Only one stretch of the listing below is wanted. Begin at the line that has "Copy the echothis", stop after the line that has "Viewport: 996px width, 416px height.", and repeat every line in between exactly.

┄┄┄┄┄┄┄┄┄┄┄┄┄┄┄┄┄┄┄┄

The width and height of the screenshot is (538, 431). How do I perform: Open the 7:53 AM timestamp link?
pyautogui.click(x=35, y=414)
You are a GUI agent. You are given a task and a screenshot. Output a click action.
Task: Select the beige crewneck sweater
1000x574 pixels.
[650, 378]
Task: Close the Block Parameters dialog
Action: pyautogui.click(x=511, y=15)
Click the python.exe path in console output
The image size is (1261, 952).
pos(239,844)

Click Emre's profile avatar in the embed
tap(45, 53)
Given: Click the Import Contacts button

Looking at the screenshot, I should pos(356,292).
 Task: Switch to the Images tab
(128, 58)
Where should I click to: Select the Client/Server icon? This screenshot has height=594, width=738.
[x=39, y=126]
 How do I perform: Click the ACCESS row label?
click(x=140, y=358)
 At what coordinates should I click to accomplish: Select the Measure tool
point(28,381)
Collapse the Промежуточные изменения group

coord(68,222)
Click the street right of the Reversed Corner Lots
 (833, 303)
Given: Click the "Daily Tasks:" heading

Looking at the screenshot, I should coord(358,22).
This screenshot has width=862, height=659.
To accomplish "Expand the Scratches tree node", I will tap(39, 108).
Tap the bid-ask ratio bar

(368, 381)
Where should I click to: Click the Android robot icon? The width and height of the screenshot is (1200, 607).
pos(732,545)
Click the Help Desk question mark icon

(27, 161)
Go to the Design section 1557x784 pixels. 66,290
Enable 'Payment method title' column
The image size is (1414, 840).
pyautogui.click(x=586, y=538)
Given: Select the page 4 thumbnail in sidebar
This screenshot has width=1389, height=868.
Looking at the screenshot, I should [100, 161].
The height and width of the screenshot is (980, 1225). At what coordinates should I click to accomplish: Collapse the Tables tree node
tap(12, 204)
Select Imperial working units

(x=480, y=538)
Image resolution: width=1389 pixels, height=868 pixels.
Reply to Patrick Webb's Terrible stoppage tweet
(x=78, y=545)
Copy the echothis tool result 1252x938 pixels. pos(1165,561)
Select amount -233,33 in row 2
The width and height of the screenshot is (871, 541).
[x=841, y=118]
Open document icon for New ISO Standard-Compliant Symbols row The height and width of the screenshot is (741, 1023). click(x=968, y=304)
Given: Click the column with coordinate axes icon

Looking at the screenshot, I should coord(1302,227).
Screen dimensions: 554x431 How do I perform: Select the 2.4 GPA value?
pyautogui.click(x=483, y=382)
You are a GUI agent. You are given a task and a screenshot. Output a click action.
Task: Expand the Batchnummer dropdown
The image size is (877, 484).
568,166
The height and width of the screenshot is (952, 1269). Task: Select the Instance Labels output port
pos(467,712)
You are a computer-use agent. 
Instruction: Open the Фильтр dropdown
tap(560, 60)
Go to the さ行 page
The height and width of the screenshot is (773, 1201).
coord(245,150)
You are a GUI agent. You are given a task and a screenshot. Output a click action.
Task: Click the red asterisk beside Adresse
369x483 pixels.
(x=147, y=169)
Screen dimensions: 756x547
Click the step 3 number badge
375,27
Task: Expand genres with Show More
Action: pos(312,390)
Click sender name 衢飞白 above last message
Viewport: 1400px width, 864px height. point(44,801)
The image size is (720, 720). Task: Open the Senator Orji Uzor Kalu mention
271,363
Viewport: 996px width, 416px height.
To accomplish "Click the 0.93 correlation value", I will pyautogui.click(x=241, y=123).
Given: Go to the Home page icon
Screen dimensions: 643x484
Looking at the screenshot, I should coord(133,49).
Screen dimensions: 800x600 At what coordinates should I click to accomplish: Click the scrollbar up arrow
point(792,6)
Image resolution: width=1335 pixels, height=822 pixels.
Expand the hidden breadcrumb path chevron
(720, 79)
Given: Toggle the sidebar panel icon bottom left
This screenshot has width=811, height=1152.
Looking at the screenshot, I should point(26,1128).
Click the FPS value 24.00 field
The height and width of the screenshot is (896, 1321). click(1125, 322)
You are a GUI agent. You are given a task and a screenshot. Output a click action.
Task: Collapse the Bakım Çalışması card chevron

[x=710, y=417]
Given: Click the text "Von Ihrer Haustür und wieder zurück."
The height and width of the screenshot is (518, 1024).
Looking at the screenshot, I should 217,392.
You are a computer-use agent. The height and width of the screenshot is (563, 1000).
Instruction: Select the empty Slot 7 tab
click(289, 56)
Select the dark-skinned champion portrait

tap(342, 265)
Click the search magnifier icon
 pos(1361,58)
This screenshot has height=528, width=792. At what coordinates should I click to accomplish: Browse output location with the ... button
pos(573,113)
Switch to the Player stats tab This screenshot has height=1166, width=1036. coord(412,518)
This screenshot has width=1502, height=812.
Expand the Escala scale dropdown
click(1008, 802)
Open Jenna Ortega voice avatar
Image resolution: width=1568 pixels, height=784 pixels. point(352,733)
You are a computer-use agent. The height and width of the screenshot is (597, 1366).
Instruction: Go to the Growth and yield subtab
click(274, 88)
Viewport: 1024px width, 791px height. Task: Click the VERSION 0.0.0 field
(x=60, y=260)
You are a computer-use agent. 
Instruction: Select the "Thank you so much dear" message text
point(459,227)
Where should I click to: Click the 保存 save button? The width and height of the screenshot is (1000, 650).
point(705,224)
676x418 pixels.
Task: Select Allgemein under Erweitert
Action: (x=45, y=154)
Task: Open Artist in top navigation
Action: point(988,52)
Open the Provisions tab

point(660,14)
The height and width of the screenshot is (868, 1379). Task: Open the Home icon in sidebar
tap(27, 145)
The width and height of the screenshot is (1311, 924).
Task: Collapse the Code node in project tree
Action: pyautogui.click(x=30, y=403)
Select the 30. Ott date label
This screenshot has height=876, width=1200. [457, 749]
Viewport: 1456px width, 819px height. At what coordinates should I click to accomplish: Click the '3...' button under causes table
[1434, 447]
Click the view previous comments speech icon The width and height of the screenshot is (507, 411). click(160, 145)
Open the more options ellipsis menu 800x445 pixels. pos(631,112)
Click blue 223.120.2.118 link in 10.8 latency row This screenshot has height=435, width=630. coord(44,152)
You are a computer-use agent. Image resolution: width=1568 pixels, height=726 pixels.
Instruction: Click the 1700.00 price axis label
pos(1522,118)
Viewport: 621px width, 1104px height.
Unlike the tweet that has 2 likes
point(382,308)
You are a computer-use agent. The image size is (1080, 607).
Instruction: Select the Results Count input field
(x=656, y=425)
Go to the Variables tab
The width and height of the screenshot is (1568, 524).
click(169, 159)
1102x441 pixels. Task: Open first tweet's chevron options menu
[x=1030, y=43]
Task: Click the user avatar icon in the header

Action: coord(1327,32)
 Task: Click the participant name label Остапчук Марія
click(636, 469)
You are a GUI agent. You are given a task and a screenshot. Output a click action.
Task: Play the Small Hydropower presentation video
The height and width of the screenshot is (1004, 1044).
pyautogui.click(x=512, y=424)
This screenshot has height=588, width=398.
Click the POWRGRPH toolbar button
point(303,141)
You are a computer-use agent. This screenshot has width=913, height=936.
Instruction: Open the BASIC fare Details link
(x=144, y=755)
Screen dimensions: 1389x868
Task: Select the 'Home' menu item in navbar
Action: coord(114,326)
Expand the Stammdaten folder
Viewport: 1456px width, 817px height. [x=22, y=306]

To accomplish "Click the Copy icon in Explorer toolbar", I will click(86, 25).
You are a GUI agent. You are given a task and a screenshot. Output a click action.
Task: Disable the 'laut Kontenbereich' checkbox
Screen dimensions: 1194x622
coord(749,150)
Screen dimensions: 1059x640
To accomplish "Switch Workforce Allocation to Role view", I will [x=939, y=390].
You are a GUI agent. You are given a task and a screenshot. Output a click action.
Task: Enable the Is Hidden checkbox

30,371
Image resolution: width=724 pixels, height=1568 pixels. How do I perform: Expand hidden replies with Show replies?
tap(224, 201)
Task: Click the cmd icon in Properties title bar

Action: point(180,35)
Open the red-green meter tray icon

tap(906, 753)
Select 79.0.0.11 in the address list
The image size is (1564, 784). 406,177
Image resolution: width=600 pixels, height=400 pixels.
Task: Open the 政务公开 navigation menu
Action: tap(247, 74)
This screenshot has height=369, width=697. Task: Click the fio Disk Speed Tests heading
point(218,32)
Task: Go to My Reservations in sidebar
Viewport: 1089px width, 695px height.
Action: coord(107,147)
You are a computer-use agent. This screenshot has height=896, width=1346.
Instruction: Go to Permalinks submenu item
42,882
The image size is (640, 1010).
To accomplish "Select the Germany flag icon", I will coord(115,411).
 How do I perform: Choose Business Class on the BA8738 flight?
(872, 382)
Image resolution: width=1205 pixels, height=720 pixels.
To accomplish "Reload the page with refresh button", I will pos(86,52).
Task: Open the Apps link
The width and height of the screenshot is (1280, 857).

┄┄┄┄┄┄┄┄┄┄┄┄┄┄┄┄┄┄┄┄

* Your solution
Copy the echothis tool result 1252x938 pixels. pos(1165,561)
Select amount -233,33 in row 2
The width and height of the screenshot is (871, 541).
[x=841, y=118]
Open document icon for New ISO Standard-Compliant Symbols row The height and width of the screenshot is (741, 1023). click(x=968, y=304)
Given: Click the column with coordinate axes icon

Looking at the screenshot, I should coord(1302,227).
Screen dimensions: 554x431 How do I perform: Select the 2.4 GPA value?
pyautogui.click(x=483, y=382)
You are a GUI agent. You are given a task and a screenshot. Output a click action.
Task: Expand the Batchnummer dropdown
The image size is (877, 484).
568,166
The height and width of the screenshot is (952, 1269). Task: Select the Instance Labels output port
pos(467,712)
You are a computer-use agent. 
Instruction: Open the Фильтр dropdown
tap(560, 60)
Go to the さ行 page
The height and width of the screenshot is (773, 1201).
coord(245,150)
You are a GUI agent. You are given a task and a screenshot. Output a click action.
Task: Click the red asterisk beside Adresse
369x483 pixels.
(x=147, y=169)
Screen dimensions: 756x547
Click the step 3 number badge
375,27
Task: Expand genres with Show More
Action: pos(312,390)
Click sender name 衢飞白 above last message
Viewport: 1400px width, 864px height. point(44,801)
The image size is (720, 720). Task: Open the Senator Orji Uzor Kalu mention
271,363
Viewport: 996px width, 416px height.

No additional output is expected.